Freund

“Hei, jangan bengong. Sudah sore tau.”

Aku mengalihkan pandanganku kearah lelaki yang terlihat sepantaran denganku, rambutnya agak kecoklatan ditambah senja yang menerpanya. Ia mengenakan balutan  kemeja woll dengan motif kotak-kotak dan celana pendek selutut.

“Hai, namaku Kim Taehyung,” ucapnya dengan dibubuhi senyum lebar sambil menjulurkan lengannya.

Aku masih terdiam menatapnya, bingung harus mengenalkan namaku dulu atau menjabat tangannya terlebih dahulu? Tunggu, memangnya itu penting. Ngomong-ngomong sejak kapan dia muncul? Jika tak salah ingat sepertinya aku berjalan kesini sendirian.

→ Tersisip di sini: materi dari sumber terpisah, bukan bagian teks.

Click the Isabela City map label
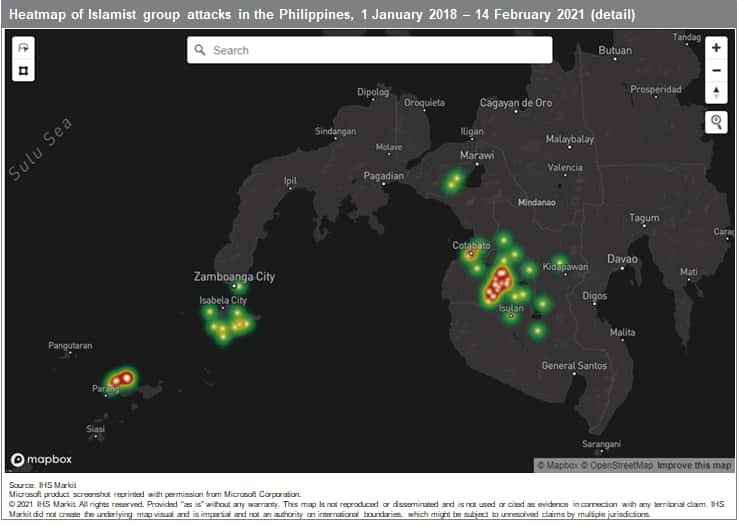Viewport: 737px width, 526px height. tap(224, 300)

Anak lelaki di hadapanku masih menjulurkan tangannya, ditambah sekarang ia tersenyum dengan lebar menuntut balasan dariku.

“Hei, tanganku pegal tau,” ucapnya sambil menggoyang-goyangkan lengannya.

“Ah iya, aku Alexa,” balasku singkat.

“Aku baru pertama kali melihatmu.”

Iya memang, aku juga baru pertama kali melihatmu, pikirku dalam hati.

“Biasanya, jarang sekali ada yang datang kesini, aku agak terkejut melihat orang asing datang kesini.”

Aku tak menggubris sedikit pun ocehannya, tatapanku masih fokus memperhatikan sinar jingga yang kian dimakan ujung sungai tersebut.

“Aku jadi tidak kesepian hehehe, sekarang aku sudah punya teman untuk melihat danau bersama,” ucapnya antusias sambil tetap melihat kearahku, kepalaku sedikit menjengit karena ucapannya. Hei, bukankah kita baru bertemu bahkan kita tidak saling mengenal, aku saja sudah lupa namamu, siapa tadi? Kim Tayo, Kim Teyung siapalah itu.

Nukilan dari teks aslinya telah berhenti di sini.